Local developer Shukaku will step up construction of its controversial Boeung Kak lake development project this month, beginning work on a drainage system and corporate office, a spokeswoman told the Post yesterday.
Quashing speculation the project had been abandoned, the company also said that it could have better managed the relocation process that led to some 20,000 people being evicted from Boeung Kak in 2008.
An updated master plan of Shukaku’s Phnom Penh City Centre project – an “eco-city” set to include hotels, housing, a business centre and more – was approved by City Hall this year, said Amu Pillay, the company’s head of corporate communications and public relations.
“There are no financial issues, and the main projects are well under way and on schedule,” Pillay told the Post. “The construction of drainage work will start in [December] 2014.… The entire drainage works is expected to complete by 2017.”
While a completion date has not been set for the entire project, a roads and utilities plan has also gained approval from City Hall, while a design for a “central park” will be drafted this month with a view toward building it next year, Pillay said.
“This clearly shows that we have progressed steadily within this year,” she said.
The revelation from a company that has previously dealt little with the media comes amid calls from the community and rights groups for authorities to release seven Boeung Kak lake women from Prey Sar prison.
The women were sentenced last month to one year in jail a day after they blocked the road outside City Hall in protest against the routine flooding of their homes. Four others, including one more woman from Boeung Kak, were tried and imprisoned a day after.
Shukaku, chaired by ruling Cambodian People’s Party Senator Lao Meng Khin, began filling in Boeung Kak lake soon after it was awarded a 99-year lease of more than 100 hectares in the area in 2007.
Villagers at the edge of the former lake area say that flooding of their homes and businesses has been a continual problem since.
But Pillay said it was “ambiguous” how much Shukaku was to blame for any of the flooding, adding that City Hall needed to address wider drainage issues.
“[Our project] will not entirely solve the flooding issues of the surrounding lands because of the bottleneck where the old drainage systems connect to our new drainage systems,” she said. “Despite the efficiency of our drainage system, the rainwater will not be able to flow out effectively unless City Hall improves the external connecting system.”
Shukaku’s drainage would be built to US standards, she added.
City Hall spokesman Long Dimanche said his authorities would work with Shukaku to connect the development to the public system, though studies were still being carried out to determine City Hall’s exact role in that process.
“City Hall has to cooperate with Shukaku,” he said.
“The drainage systems cannot work [separately]. I cannot tell you when construction will start, because we have many choices.”
Large-scale evictions from Boeung Kak helped fuel the Kingdom’s land-rights movement, and a number of women from the community remain very much at the centre of what has now become a broader rights activism.
Dozens of families are still awaiting land titles from City Hall after Prime Minister Hun Sen agreed in 2011 to carve out 12.44 hectares of Shukaku’s concession for evictees.

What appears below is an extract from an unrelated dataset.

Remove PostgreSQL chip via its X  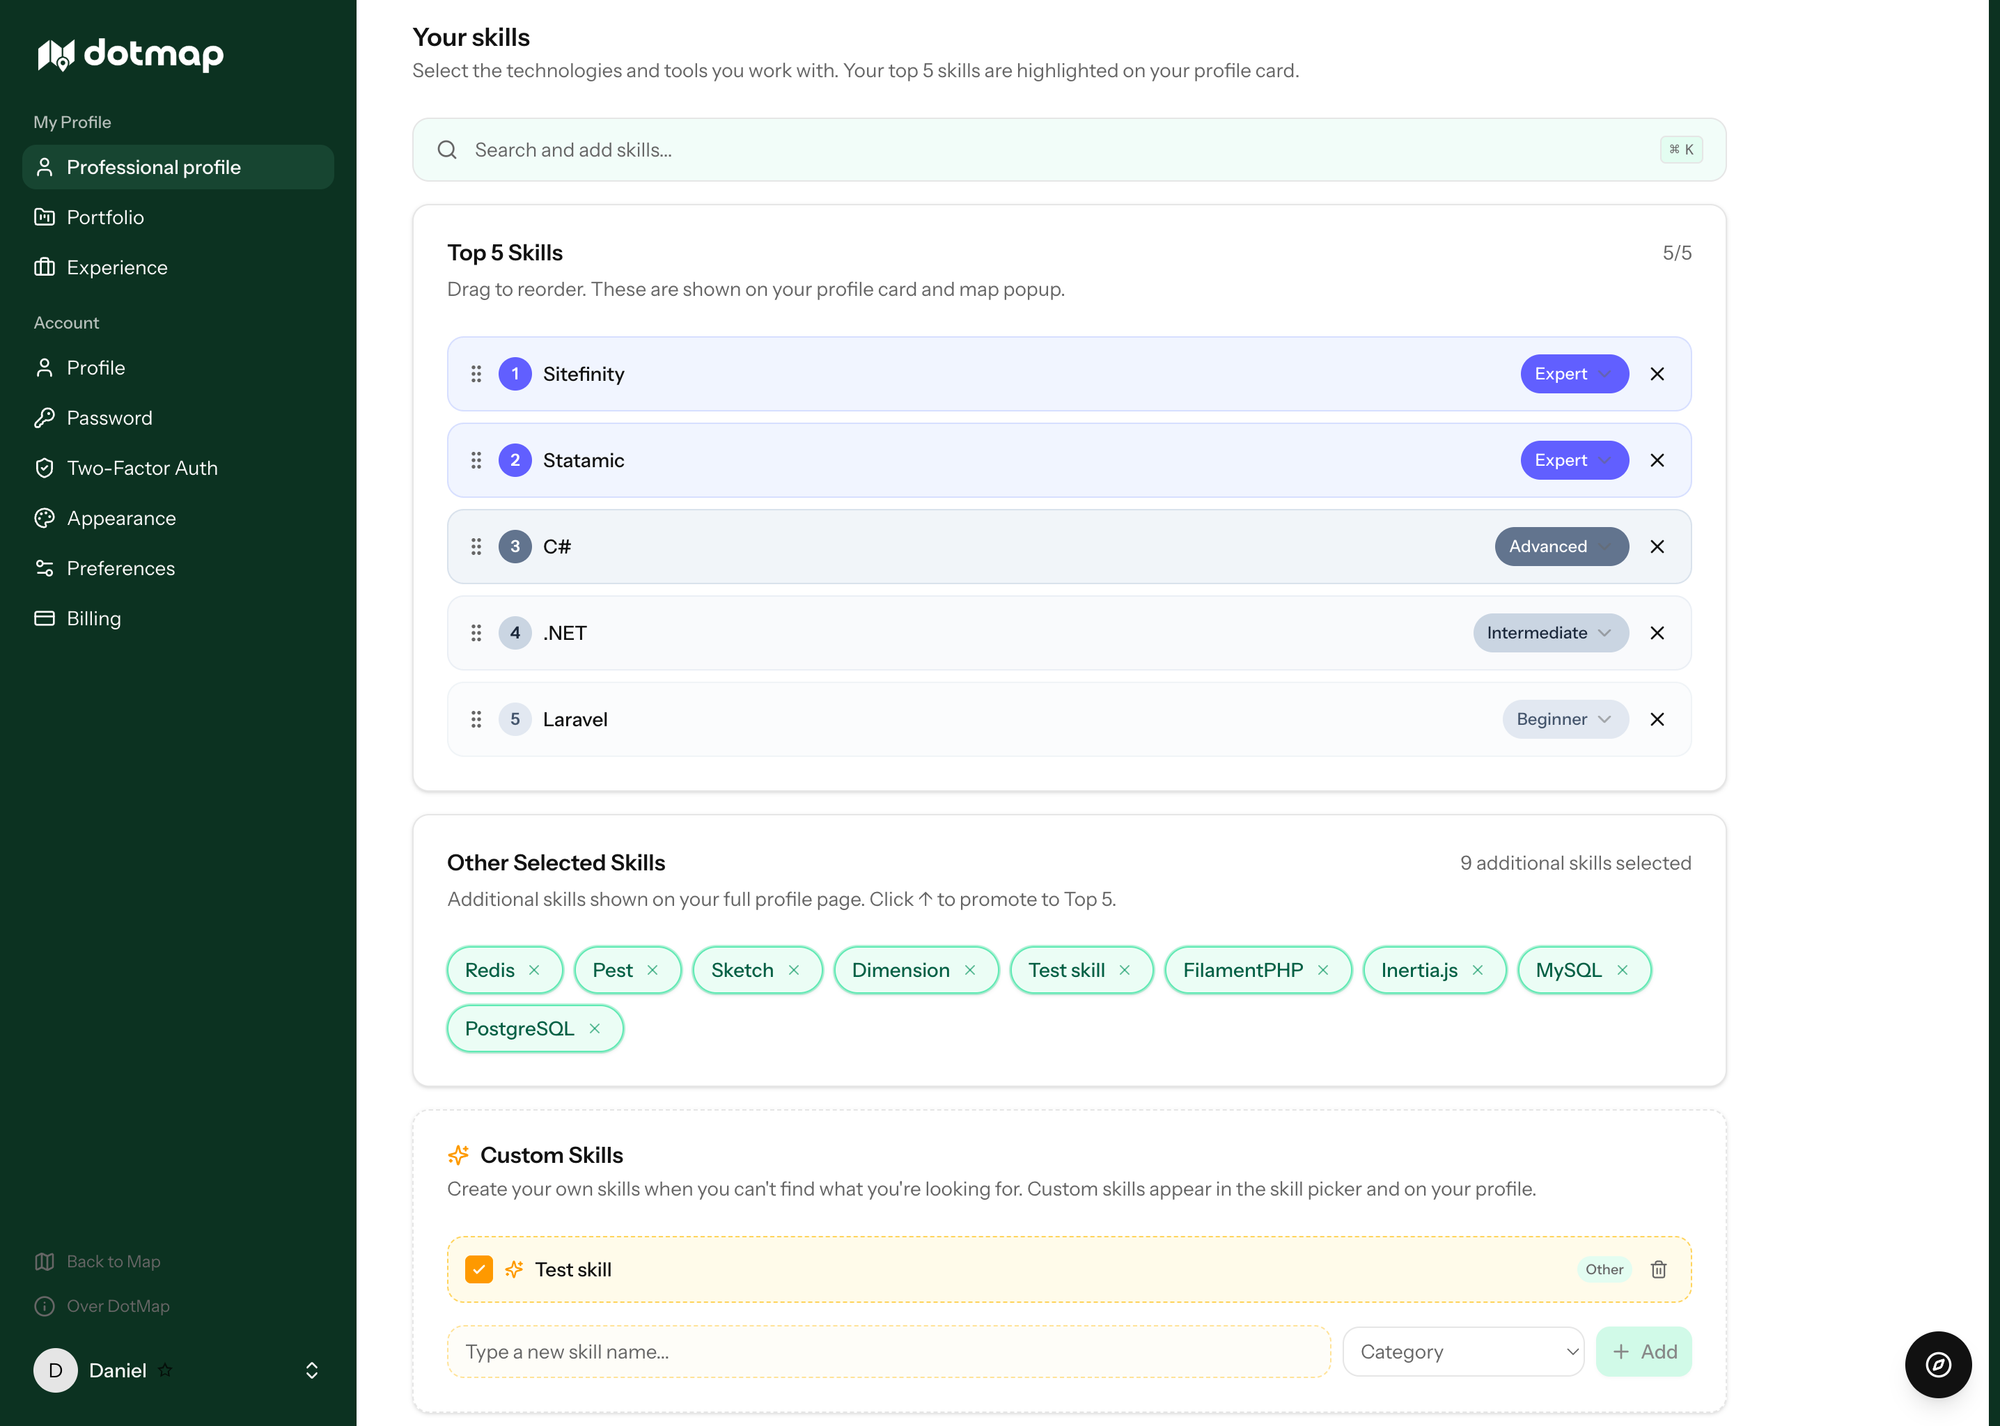point(595,1029)
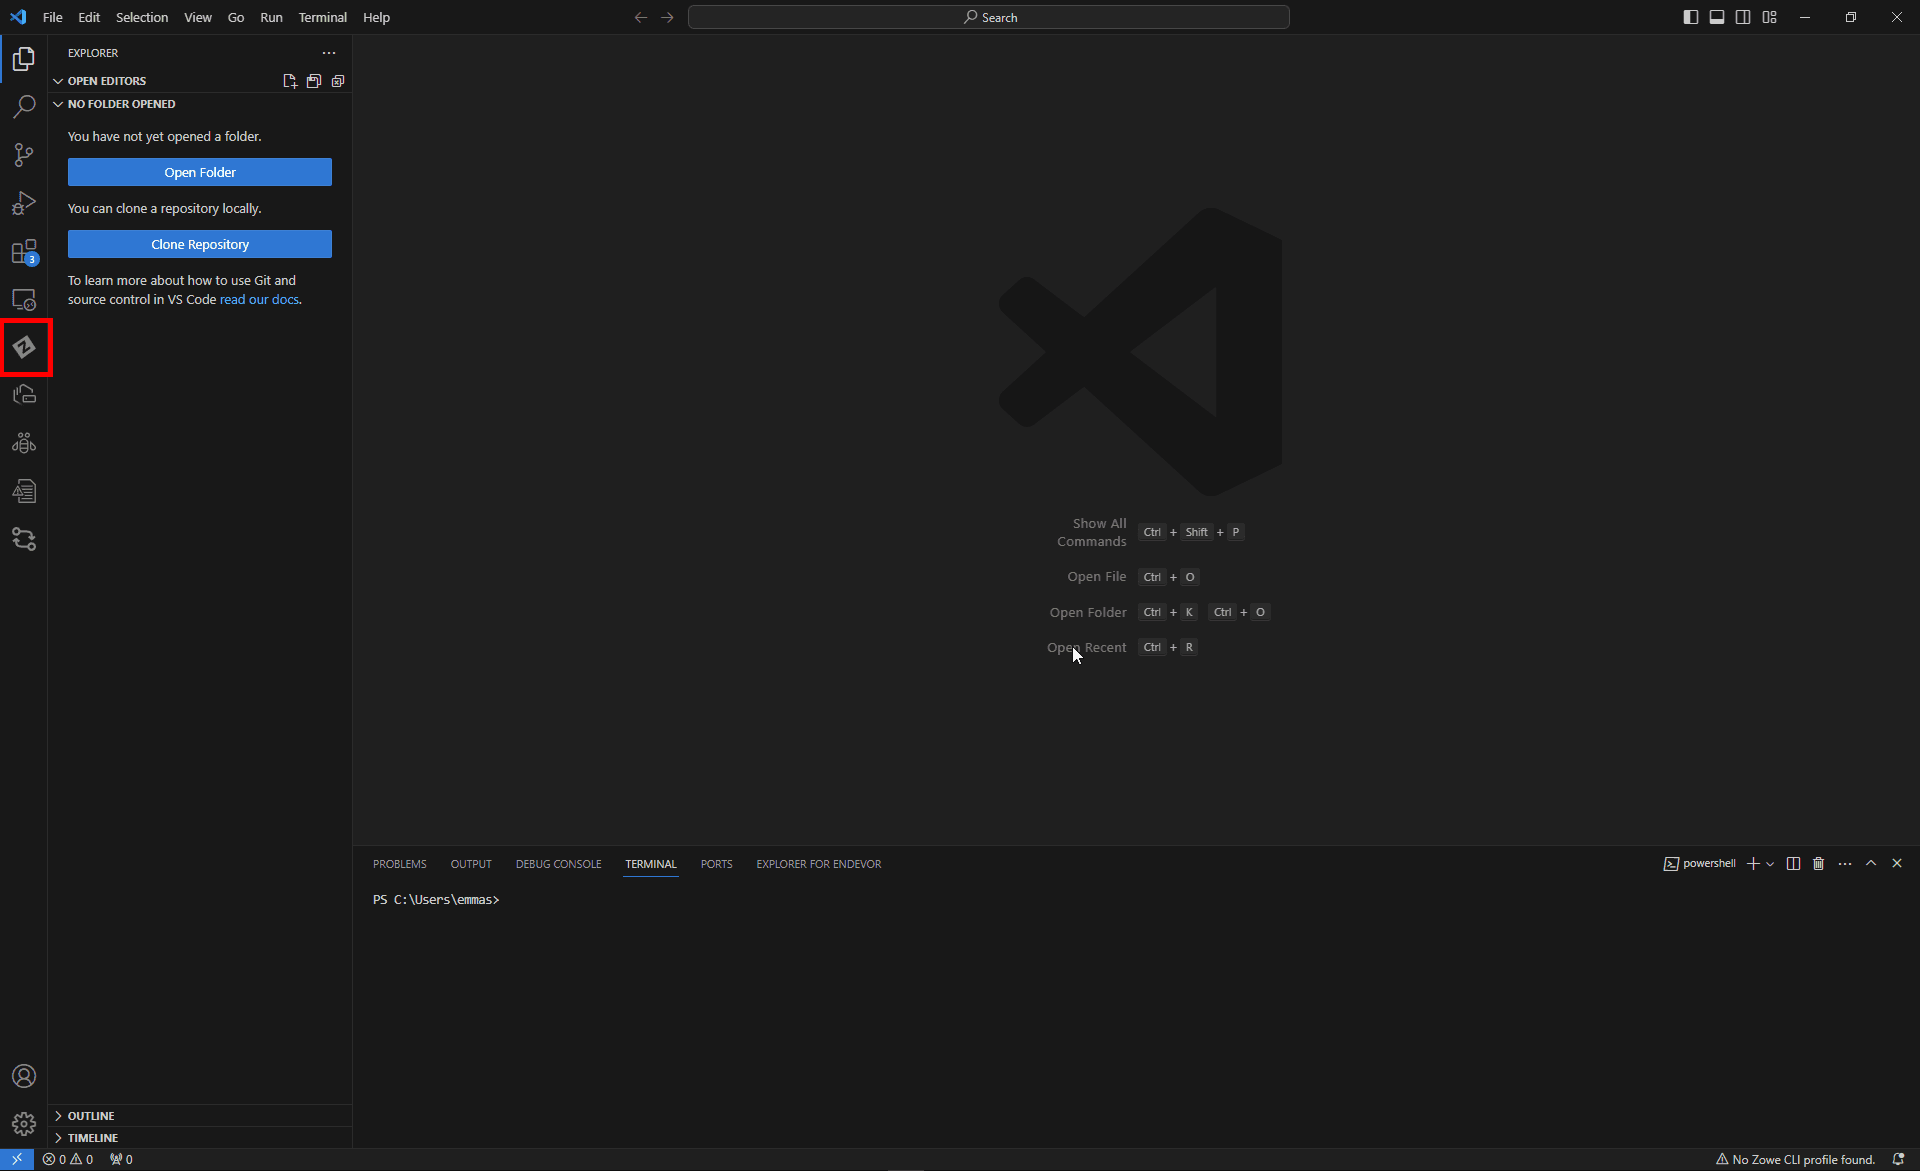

Pillay said that when Shukaku began planning its Boeung Kak project and considering the relocation of thousands of people, it didn’t have a “proper team to consider this matter or envisage the ramifications”.
“[In] hindsight, we could have done better to manage the situation,” she said.
Shukaku, Pillay said, is now focused on the benefits that its completed development will bring to Phnom Penh.
“It is … designed to be an eco-city where the community can use the Central Park for recreation and enjoy the greenery,” she said. “It is meant to be a park where people can converge and organise community activities, which is clearly lacking in the current Phnom Penh landscape. Overall, this development will also create plenty of job opportunities.”
Shukaku officially launched its development in 2011, showcasing plans for a satellite city, business centre, department stores, conference halls, hotels and apartments.
The company partnered with Chinese company Erdos Hong Jun Investment to form the property development firm Shukaku Erdos. However, the firms parted ways, leading to rumours that the development was in doubt.
The two firms, Pillay said, had run into trouble when Erdos Hong Jun submitted a plan to build luxury homes – each worth between $4 million and $5 million – on almost 50 per cent of the land.
“[T]hey realised the project will run into financial chaos.… We were advised that the project will put us in financial ruin,” she said, adding the Chinese company eventually pulled out for “financial reasons” and the master plan was overhauled.
In response to the drainage development, Boeung Kak representative Chan Puthisak said yesterday that he welcomed anything that would stop houses being flooded but had heard nothing from Shukaku or City Hall.
“We’d be so happy if this system helped stop flooding … [but] our concerns with this drainage system are whether they build it to standard. I’m worried they just announce it, but it’s not a good system.”
Puthisak also urged City Hall to show the community any plans it has to improve drainage, something Dimanche declined to comment on.
“We are waiting to see their project,” Puthisak said.